Search code examples
excelvbauniqueuniqueidentifierdistinct-values

Unique Count Formula for large dataset


I am having trouble determining a way to enter a 1 or 0 into an adjacent cell to indicate whether or not a value is unique when working with a large dataset. I have read of multiple methods for accomplishing this, however none of them seem efficient for my purposes: I am using an instance of Excel 2010 (so I do not have the Distinct Count feature in PivotTables, and when I try to use PowerPivot it crashes my file due to processing limitations.

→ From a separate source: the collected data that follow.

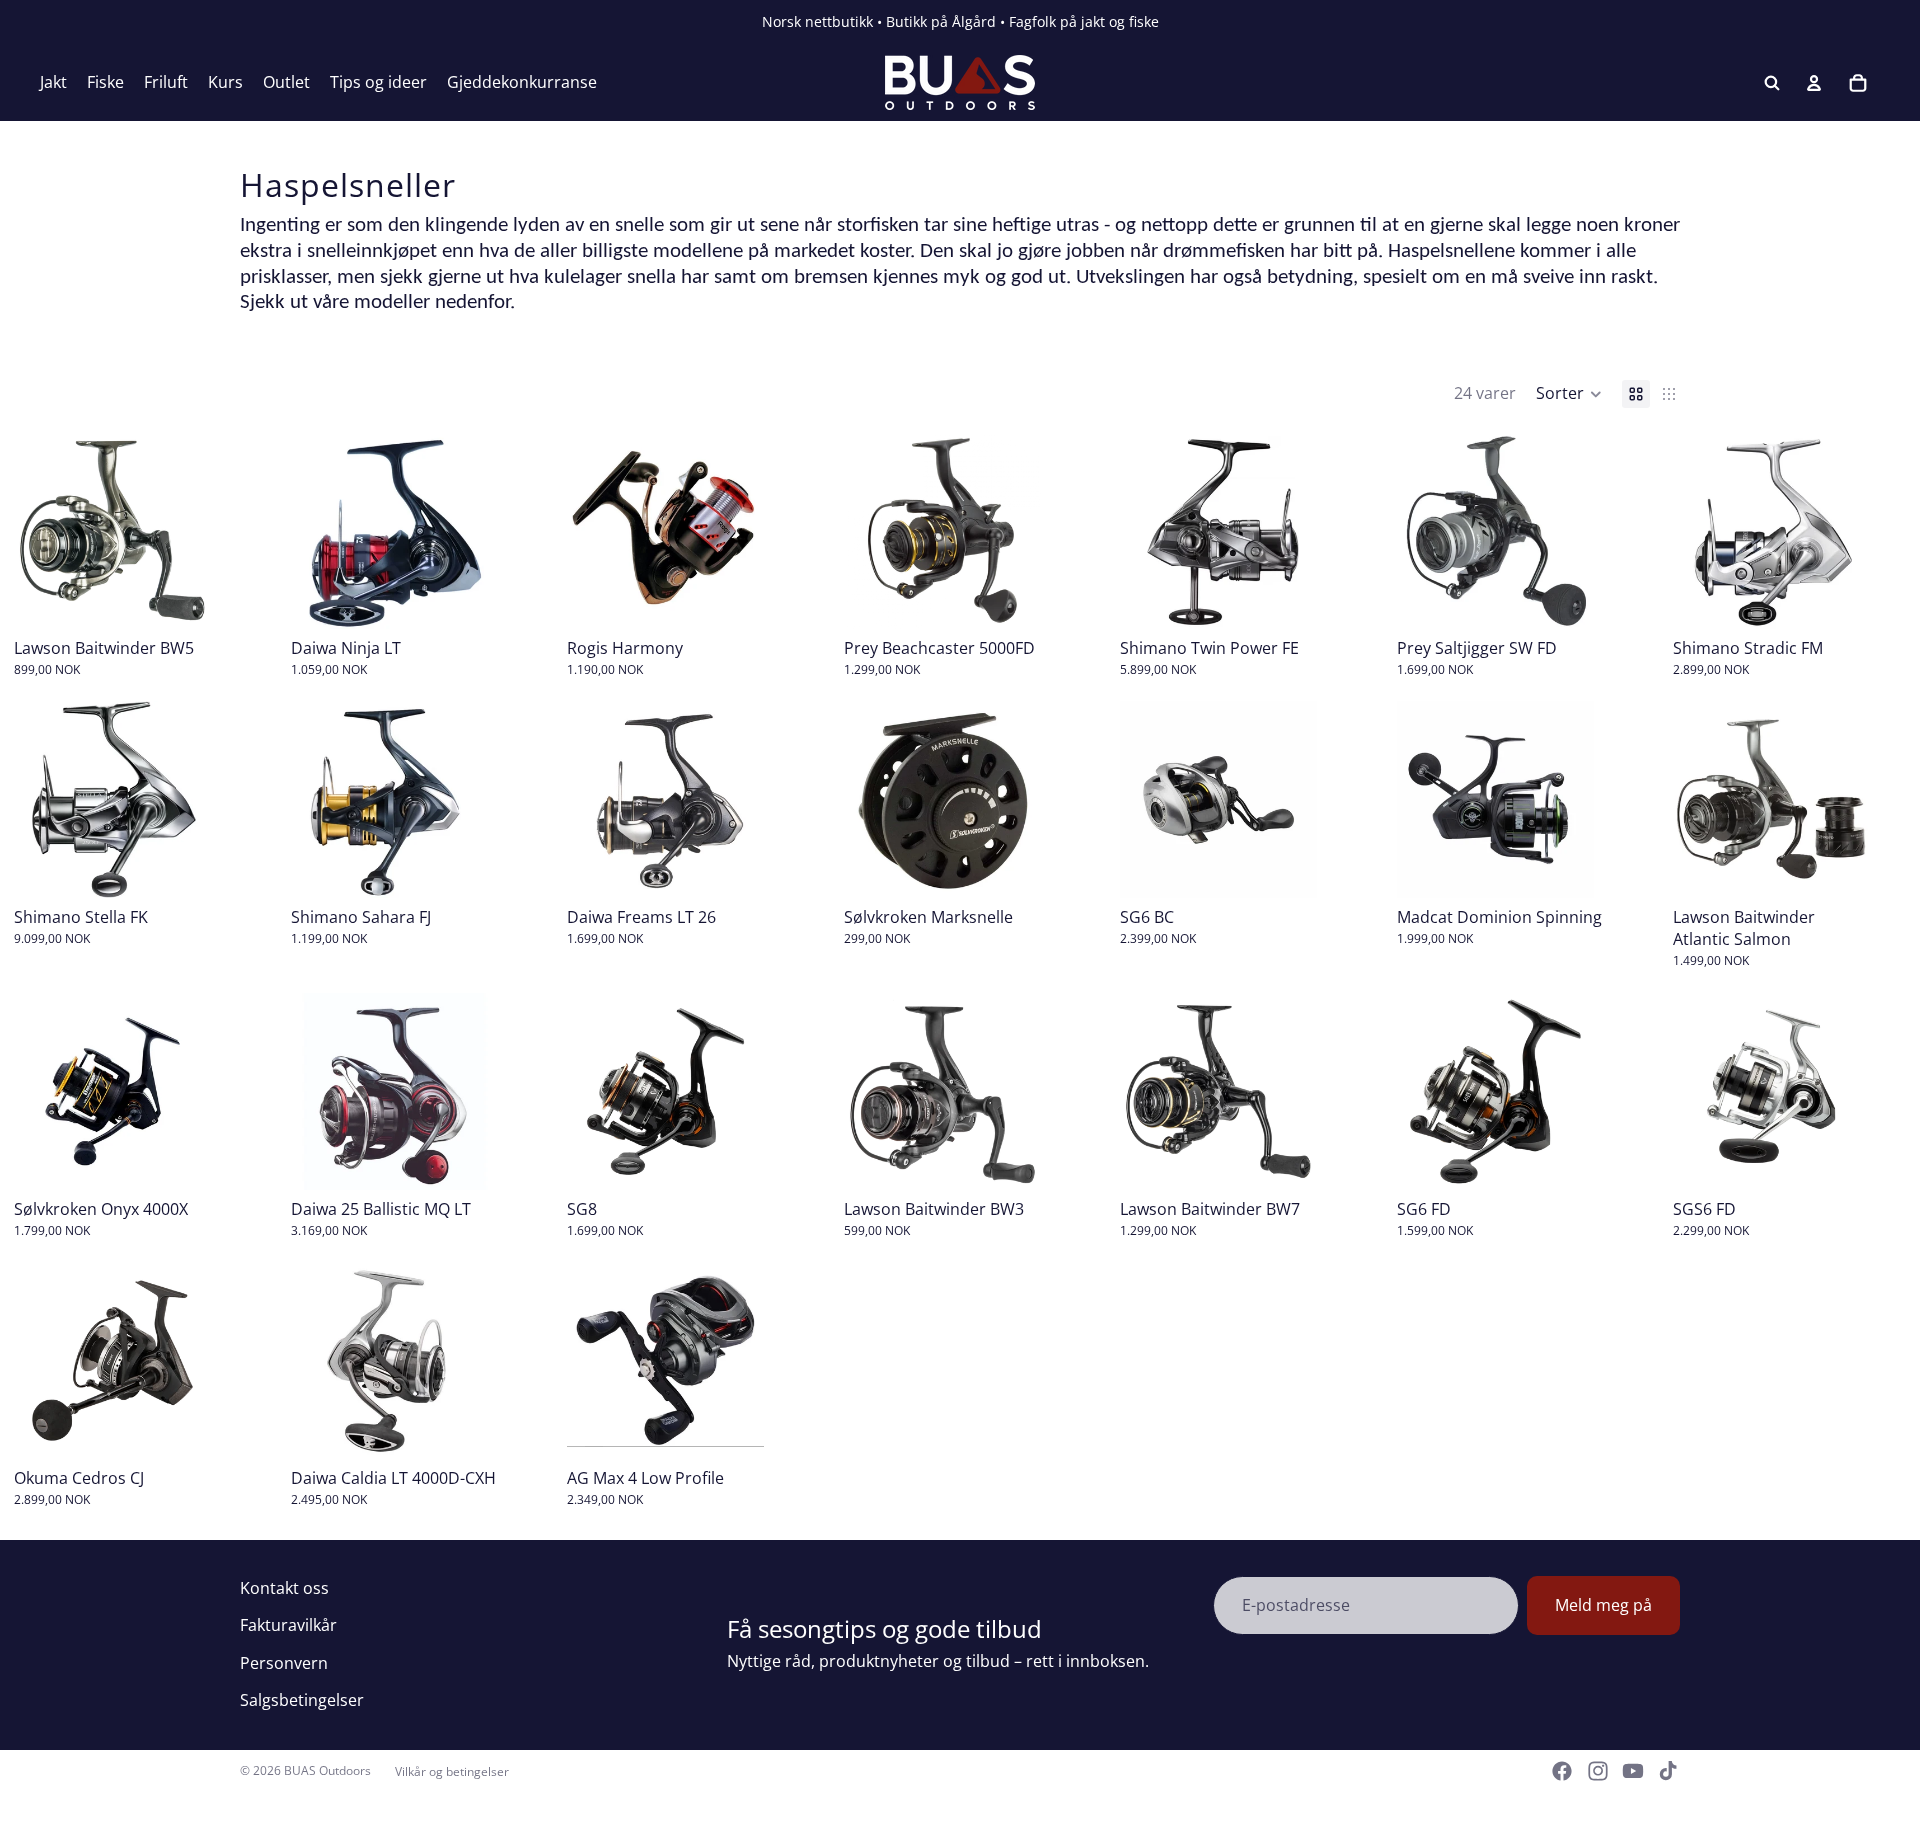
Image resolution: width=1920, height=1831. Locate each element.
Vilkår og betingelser (452, 1771)
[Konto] (1814, 83)
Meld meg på (1603, 1605)
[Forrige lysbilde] (313, 530)
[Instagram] (1598, 1771)
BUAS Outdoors (327, 1770)
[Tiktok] (1668, 1771)
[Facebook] (1562, 1771)
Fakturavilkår (288, 1625)
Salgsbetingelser (302, 1700)
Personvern (284, 1663)
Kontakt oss (284, 1588)
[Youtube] (1633, 1771)
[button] (1569, 394)
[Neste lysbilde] (465, 530)
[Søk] (1772, 83)
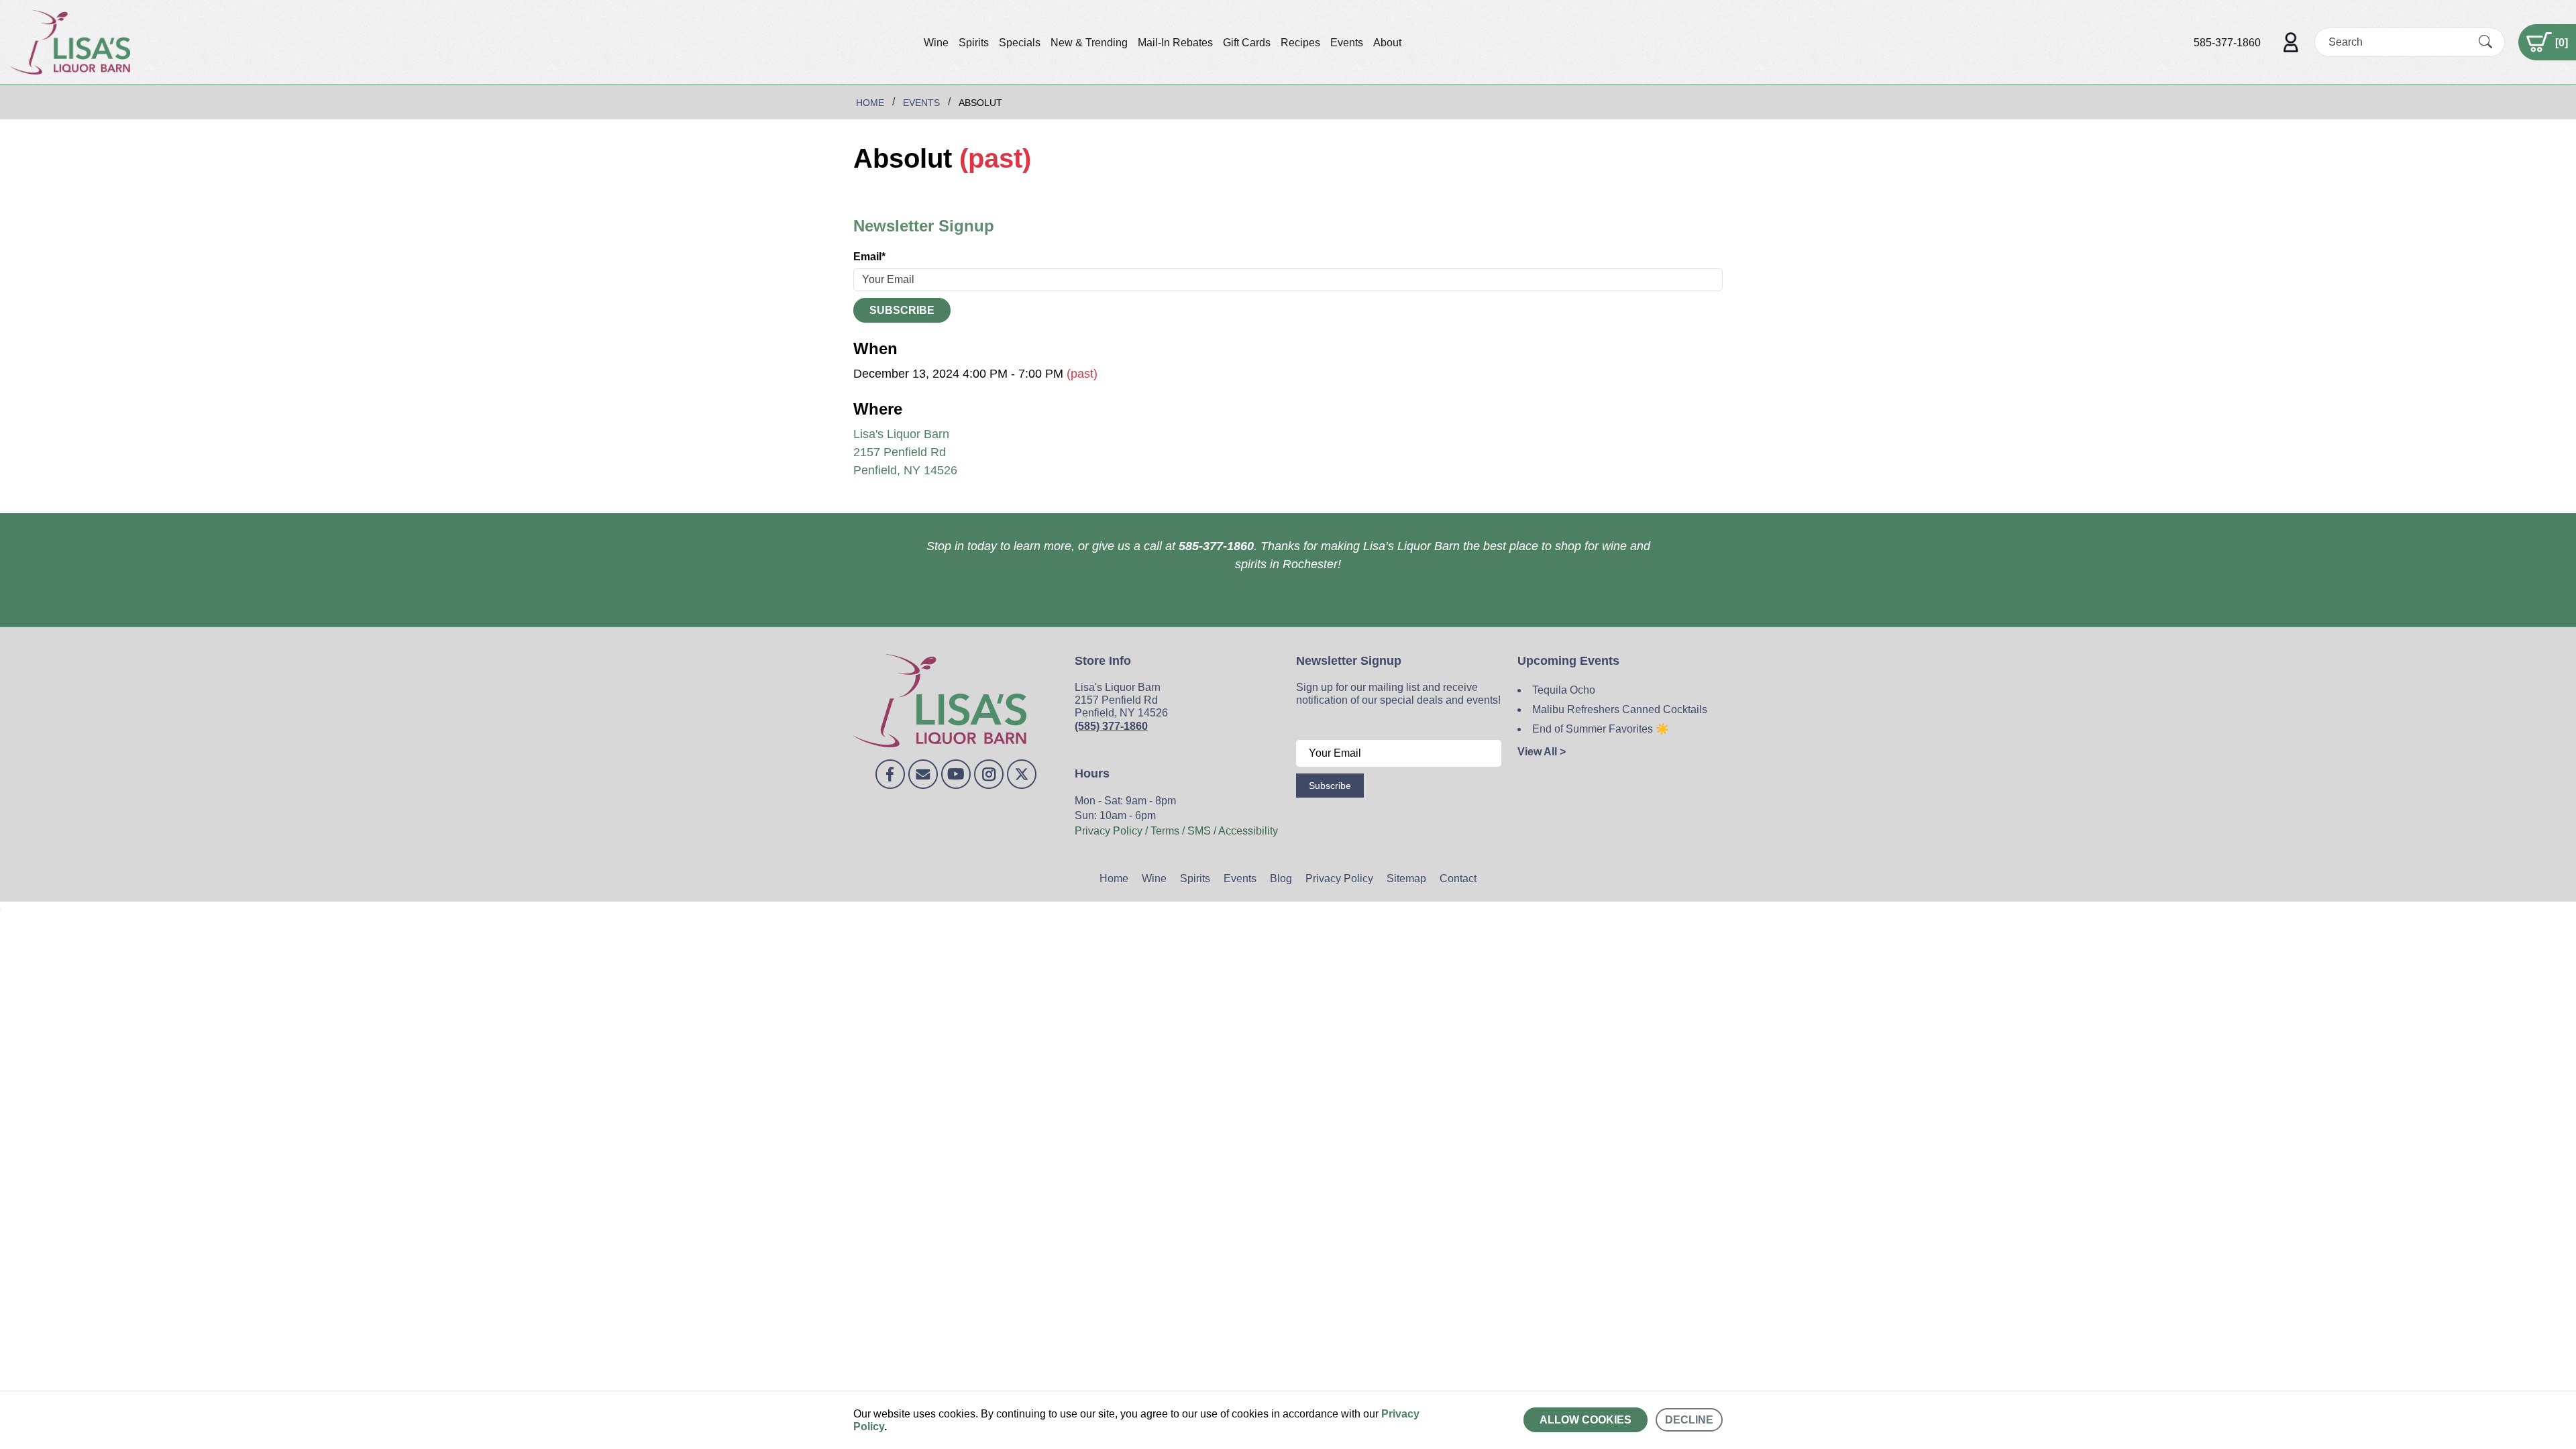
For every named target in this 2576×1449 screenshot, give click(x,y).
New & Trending (1089, 42)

In this StackOverflow question: Simple Pivot Table to Count Unique Values there are suggestions to use SUMPRODUCT or COUNTIF, but when working with 50,000+ rows as I am, this causes terrible performance and a file size of ~35 MB instead of ~3 MB. I wanted to know if there is a better solution for a large, dynamic dataset whether it is a formula or VBA.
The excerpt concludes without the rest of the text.